Une fuite massive vers les municipales
Plus d'un député sur sept (14,4%) quitte l'Assemblée nationale pour les élections municipales des 15 et 22 mars. Un record depuis 2020, où seulement 10,9% des parlementaires avaient tenté leur chance. Cette tendance interroge : fuite stratégique face à l'instabilité politique ou volonté de se rapprocher des citoyens ?
Le RN et LFI en tête de la course
Les deux extrêmes de l'hémicycle dominent ce mouvement. Le Rassemblement national, avec 30 candidats, et La France insoumise (19), cherchent à ancrer leur influence locale. Pour le RN, ces élections sont un test avant 2027, tandis que LFI espère compenser son absence au Sénat.
Des stratégies partisanes contrastées
Renaissance, le parti présidentiel, mise sur des alliances plutôt que sur des têtes de liste. Seuls sept députés du groupe Ensemble pour la République se présentent, une prudence justifiée par les échecs de 2020. À l'inverse, les socialistes et écologistes, en difficulté, tentent de sauver leurs fiefs.

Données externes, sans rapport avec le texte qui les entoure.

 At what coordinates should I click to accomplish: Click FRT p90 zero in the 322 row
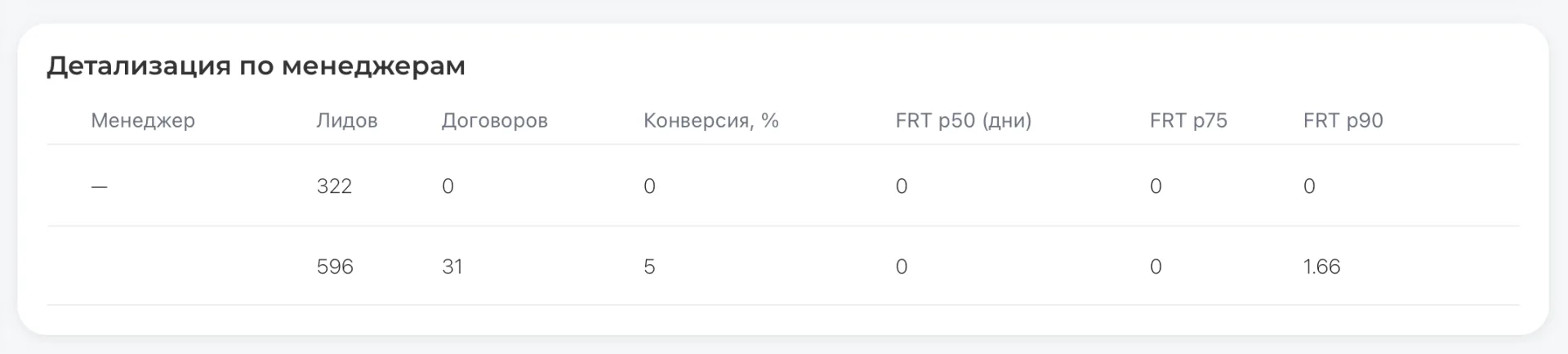coord(1309,186)
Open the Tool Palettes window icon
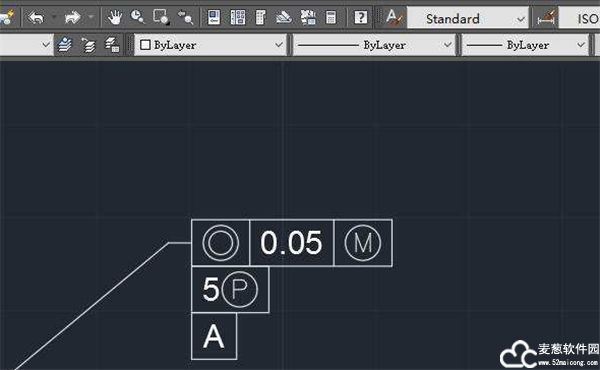Image resolution: width=600 pixels, height=370 pixels. click(x=260, y=17)
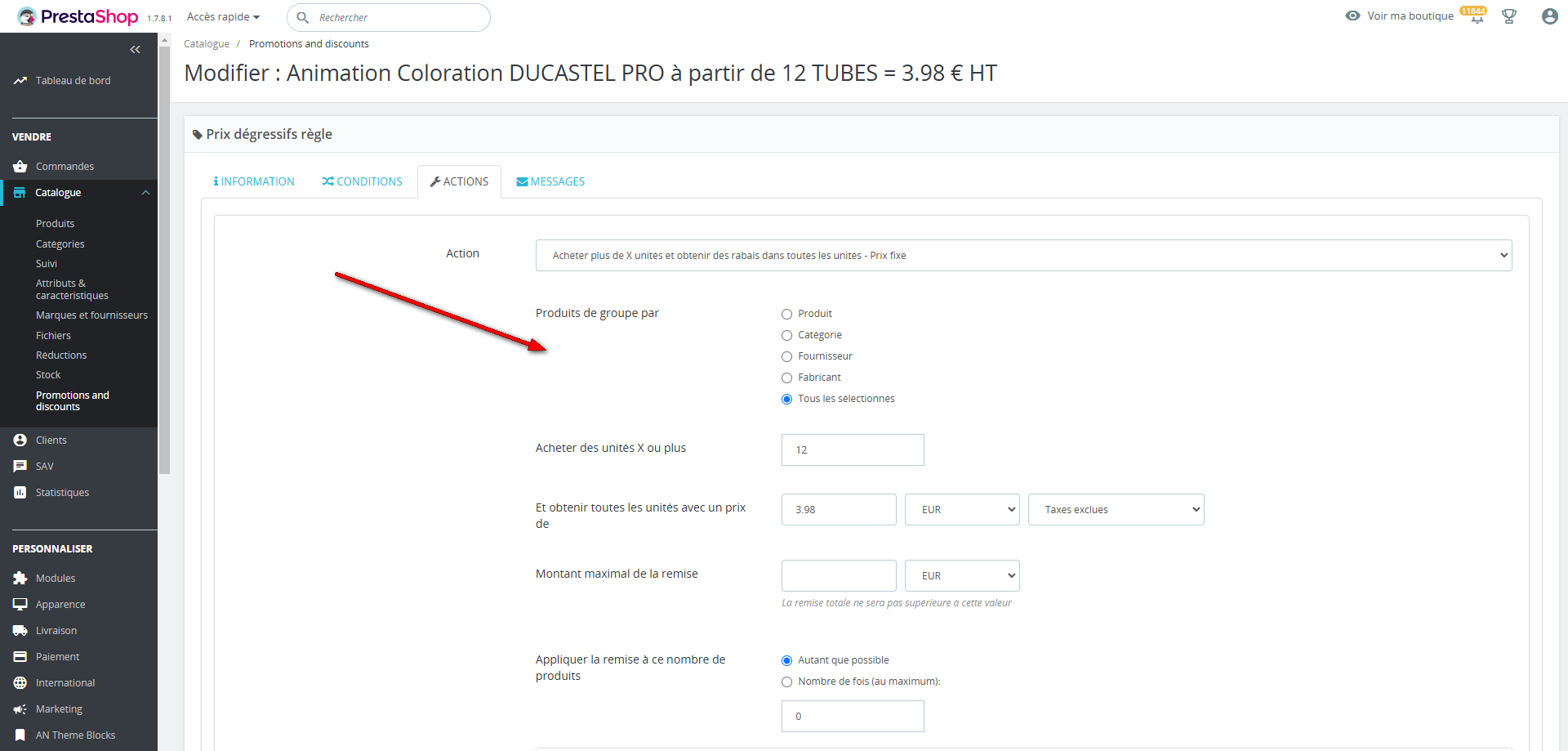Screen dimensions: 1568x751
Task: Go to Catalogue breadcrumb link
Action: [207, 44]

Paris, un enjeu symbolique
La capitale concentre les ambitions. Emmanuel Grégoire (PS) affronte Sophia Chikirou (LFI) et Rachida Dati (LR) dans une bataille qui dépasse les clivages traditionnels. Une victoire de la gauche renforcerait son ancrage urbain avant la présidentielle.
Des enjeux locaux, des ambitions nationales
Ces municipales pourraient redessiner la carte politique française. Pour la gauche, elles sont une occasion de rebondir ; pour la droite, un test avant les législatives. Dans un contexte de crise démocratique locale, ces élections pourraient marquer un tournant.